*** Data listing Section Begins ***

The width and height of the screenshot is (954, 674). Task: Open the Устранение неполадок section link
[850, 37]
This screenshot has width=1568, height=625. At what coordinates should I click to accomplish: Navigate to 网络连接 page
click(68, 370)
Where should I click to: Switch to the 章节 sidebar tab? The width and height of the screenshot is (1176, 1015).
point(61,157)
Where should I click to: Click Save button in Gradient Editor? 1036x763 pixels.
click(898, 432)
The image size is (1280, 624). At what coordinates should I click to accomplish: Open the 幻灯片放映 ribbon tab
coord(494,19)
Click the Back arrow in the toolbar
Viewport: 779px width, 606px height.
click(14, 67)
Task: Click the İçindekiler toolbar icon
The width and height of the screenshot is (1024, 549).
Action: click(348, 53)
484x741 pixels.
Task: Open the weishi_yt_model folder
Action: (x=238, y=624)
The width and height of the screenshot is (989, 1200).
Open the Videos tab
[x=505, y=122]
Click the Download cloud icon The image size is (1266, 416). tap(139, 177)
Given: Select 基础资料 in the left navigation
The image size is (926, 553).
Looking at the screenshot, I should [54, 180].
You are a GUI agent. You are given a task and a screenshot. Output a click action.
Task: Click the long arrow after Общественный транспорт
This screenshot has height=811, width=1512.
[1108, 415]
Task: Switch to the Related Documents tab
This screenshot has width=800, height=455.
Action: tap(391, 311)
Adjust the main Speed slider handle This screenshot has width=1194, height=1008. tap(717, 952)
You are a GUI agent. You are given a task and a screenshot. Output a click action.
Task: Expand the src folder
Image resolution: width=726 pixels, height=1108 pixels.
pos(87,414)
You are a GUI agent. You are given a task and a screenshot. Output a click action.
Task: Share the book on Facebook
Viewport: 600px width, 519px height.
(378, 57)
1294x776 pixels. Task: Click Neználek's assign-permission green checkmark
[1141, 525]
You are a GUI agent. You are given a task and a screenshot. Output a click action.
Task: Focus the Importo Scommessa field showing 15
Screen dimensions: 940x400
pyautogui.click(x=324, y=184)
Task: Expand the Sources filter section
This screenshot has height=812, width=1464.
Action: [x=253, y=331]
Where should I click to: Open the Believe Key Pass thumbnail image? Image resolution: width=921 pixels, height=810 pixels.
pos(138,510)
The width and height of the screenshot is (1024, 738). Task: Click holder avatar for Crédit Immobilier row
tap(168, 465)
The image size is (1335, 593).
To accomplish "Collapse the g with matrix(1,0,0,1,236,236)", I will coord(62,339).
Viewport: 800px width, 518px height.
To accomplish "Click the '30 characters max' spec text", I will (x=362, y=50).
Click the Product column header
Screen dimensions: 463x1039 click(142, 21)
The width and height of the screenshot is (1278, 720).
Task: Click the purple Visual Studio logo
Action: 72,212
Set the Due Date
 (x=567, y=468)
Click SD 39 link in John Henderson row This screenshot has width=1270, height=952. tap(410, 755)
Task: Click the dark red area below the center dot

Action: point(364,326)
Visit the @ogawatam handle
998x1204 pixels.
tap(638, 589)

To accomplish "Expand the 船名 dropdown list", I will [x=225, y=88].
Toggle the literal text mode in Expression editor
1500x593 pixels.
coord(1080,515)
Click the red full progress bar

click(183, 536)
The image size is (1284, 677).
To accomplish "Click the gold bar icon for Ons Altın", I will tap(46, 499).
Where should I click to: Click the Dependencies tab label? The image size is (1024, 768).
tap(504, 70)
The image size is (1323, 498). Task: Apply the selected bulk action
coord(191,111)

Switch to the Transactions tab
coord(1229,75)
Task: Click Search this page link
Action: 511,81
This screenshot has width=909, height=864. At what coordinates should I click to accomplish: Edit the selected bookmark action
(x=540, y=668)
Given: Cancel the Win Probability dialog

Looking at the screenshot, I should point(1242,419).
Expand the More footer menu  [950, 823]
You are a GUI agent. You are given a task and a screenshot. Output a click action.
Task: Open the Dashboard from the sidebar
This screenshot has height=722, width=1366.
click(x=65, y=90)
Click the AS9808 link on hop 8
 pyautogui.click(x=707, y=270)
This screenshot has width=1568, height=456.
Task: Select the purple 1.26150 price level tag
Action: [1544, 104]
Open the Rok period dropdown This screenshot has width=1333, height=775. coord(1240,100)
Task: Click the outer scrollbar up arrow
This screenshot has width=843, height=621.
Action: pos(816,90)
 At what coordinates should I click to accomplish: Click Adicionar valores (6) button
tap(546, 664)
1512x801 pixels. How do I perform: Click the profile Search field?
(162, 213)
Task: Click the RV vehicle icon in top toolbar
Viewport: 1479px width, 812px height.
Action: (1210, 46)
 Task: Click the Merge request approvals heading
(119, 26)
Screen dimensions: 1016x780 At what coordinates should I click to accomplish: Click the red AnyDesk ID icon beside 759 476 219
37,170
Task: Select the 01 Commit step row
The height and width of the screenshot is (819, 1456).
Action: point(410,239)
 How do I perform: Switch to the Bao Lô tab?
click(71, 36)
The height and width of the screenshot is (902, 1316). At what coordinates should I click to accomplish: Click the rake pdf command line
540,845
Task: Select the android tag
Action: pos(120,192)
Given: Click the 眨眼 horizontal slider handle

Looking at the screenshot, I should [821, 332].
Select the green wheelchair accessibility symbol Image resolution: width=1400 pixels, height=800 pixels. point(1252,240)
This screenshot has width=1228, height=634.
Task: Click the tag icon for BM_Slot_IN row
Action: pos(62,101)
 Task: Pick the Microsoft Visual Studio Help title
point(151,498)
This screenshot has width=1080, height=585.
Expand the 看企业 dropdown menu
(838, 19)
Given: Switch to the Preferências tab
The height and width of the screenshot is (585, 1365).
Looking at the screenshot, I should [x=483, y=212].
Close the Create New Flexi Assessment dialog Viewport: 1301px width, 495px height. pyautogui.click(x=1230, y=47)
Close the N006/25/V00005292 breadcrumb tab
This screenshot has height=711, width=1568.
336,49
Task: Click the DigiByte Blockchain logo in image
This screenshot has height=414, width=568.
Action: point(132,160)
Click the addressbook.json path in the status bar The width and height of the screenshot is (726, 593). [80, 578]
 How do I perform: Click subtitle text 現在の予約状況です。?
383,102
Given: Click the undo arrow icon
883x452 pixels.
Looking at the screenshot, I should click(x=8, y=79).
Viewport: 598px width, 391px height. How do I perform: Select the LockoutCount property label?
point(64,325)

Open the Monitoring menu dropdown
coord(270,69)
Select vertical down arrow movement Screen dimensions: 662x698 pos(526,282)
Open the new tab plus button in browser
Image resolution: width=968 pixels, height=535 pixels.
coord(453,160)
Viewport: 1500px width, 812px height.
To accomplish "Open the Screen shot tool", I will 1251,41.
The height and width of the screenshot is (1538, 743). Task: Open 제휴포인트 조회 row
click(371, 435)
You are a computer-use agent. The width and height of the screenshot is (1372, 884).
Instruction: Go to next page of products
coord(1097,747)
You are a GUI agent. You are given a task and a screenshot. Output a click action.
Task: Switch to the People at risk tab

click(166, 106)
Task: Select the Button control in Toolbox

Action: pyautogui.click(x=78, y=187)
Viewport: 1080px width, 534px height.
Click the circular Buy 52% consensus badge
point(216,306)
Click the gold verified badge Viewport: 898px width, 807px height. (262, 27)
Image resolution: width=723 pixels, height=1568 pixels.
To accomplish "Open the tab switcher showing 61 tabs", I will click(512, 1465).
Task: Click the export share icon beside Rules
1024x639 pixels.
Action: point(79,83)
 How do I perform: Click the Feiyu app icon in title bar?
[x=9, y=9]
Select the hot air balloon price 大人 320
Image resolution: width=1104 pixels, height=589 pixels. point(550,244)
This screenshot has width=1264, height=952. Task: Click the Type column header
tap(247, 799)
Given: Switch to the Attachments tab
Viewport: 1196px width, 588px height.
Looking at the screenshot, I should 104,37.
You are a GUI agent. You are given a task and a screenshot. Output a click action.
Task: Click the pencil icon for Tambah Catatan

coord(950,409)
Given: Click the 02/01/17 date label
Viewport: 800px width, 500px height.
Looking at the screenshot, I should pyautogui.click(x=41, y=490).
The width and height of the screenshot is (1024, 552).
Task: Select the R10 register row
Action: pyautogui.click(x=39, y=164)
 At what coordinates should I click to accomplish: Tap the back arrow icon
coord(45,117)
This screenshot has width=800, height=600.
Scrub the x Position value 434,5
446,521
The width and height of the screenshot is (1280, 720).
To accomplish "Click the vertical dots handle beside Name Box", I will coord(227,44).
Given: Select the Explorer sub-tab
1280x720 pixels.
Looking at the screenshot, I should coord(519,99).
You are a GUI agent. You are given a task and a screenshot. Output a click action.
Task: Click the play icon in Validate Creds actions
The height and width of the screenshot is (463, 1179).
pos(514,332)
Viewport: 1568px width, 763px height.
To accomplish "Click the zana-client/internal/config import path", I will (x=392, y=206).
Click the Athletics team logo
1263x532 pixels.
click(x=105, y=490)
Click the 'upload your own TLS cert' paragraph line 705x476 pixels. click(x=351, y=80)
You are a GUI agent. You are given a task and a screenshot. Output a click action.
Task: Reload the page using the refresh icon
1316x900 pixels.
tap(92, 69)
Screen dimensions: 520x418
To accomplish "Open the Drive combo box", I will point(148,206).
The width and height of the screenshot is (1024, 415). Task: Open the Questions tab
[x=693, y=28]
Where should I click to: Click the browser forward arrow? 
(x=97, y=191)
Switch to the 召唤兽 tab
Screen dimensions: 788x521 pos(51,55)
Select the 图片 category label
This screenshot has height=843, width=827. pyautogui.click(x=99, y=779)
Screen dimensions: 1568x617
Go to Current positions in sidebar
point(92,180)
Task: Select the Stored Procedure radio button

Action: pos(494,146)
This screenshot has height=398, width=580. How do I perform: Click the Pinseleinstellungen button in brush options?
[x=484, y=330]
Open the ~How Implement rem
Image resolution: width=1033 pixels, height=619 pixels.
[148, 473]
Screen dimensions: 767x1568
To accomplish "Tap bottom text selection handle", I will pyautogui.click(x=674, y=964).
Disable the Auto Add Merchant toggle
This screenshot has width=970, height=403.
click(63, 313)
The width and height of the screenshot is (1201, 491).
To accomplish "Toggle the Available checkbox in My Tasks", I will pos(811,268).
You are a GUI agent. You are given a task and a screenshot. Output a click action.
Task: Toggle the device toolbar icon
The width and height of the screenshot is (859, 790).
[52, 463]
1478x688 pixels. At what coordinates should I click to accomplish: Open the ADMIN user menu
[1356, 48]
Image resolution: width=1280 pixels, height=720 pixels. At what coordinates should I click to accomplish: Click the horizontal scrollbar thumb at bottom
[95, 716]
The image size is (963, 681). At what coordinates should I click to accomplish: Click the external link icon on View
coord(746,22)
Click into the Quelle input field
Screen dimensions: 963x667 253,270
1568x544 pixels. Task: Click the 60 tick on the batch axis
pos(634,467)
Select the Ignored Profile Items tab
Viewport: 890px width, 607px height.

*** Data listing Section Ends ***

Task description:
Your answer must be a single number: the count of lines in the data that contain the string "showing".

Solution to this exercise:
2